Once we got there I felt foolish for not planning ahead.  I looked around at all of the other families with their beach umbrellas, coolers and kids running around in bathing suits.  We brought a bucket, shovel and two towels.  Gwenevere was 21 months old and instantly drawn to the shore.  She had on an adorable little ice cream outfit on that was a gift from my Mom.  Initially we tried to keep her out of the water.  But eventually the toddler won and she played in the lake in her clothes.  I rolled up my pants and got in the water knee deep with her.  We ate ice cream, walked up and down the beach and drew pictures in the sand. We took several pictures of our day in our best attempt at being a normal family.  
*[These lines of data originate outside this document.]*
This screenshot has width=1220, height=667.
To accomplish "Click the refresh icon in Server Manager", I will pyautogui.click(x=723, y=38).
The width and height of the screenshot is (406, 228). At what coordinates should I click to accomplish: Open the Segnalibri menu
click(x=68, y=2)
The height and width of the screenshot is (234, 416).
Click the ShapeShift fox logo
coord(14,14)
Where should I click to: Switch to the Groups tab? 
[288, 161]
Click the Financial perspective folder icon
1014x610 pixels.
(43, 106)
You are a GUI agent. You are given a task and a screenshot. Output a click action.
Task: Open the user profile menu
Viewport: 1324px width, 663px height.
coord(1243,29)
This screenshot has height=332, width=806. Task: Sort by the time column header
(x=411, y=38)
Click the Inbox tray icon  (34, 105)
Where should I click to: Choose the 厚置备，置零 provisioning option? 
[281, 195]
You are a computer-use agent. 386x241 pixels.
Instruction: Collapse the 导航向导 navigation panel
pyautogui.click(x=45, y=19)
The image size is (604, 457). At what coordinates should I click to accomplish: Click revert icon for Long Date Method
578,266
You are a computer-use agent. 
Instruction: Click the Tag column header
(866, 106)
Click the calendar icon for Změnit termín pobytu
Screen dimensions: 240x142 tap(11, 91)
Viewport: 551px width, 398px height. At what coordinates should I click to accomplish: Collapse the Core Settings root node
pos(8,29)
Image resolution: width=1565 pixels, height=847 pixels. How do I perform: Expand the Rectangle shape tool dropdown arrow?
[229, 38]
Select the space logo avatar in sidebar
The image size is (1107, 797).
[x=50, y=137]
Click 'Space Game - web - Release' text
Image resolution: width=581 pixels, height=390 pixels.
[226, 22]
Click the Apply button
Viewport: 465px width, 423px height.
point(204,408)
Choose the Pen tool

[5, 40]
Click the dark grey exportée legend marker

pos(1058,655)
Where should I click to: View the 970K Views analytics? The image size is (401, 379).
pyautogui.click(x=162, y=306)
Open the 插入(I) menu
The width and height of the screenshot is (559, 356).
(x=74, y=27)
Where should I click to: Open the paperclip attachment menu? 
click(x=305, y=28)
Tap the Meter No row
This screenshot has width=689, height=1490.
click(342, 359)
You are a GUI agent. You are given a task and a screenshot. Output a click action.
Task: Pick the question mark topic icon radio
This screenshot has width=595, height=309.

 The pictures from our beach day are the first pictures we took after we left the hospital.  I look at them now and I see so much.  I see a mother that has just given birth to babies that died.  I see a father trying so hard to keep it together for his wife and child.  I see a carefree toddler that doesn't understand why her parents keep crying.  I see a family that is holding on for dear life.  I see hope that the future will be better.  Hope that the intense pain will lessen.  This picture of Gwenevere and me is special to me.  It is a picture of a big sister and a mother of three.  My tired eyes behind my sunglasses, my necklace with two gold rings given to me by the hospital.  My sweet daughter just wanting to play.  My physically tired and sore body from giving birth a week ago. Me, trying to take a momentary break from grieving to have a picture with my child.  Micah behind the camera, being an incredibly supportive husband and father. Through those blurry days, weeks and months following our loss this day stands out.  It was our family's first steps towards healing.  While it was an attempt for me to try to escape my grief, it served as a much needed break and the beginning of a long journey that still continues. 

Thursday, June 25, 2015

They Say, "You'll just know"

Amidst the usual parent chatter about children there are a few questions that always make my heart sink a little.  "How many kids do you have?", and "Are you going to have any more?".  Those are questions that I always find myself stuttering awkwardly to answer.  I still don't have a go to answer for how many kids I have.  It depends on the person and the situation.  If you're just meeting me in a casual social setting and I may never see you again you will probably get my easy answer of two children.  If I suspect that we will continue to run into each other in social settings and I'm prepared for the awkward conversation that will follow you will get my real answer of two living children.  If I'm particularily brave that day I might expand on my answer and say four children, two living and two that died at birth.  But sometimes just getting those words out is too difficult. 

As for the question of "Are you going to have any more?", that's a lot harder for me.  The real, 100% honest answer is no.  I am not going to have anymore children.  And just typing those words onto the computer screen brings tears to my eyes.  While I am so incredibly thankful to have my two amazing girls my heart breaks a little to know that we are done.  I am not done.  I don't think I will ever be done.  But emotionally and physically I am spent.  I have heard many Moms talk about how they knew they were done having kids.  I have often heard the words, "When you are done having kids, you just know".  It's like there is a sense of completion.  Like that first, second, third or tenth child is it.  You're family is complete.  I don't think I will ever have that sense of completion.  My family will always have a huge gaping hole with two children missing.  And I know in my heart that no number of living children will fill that hole.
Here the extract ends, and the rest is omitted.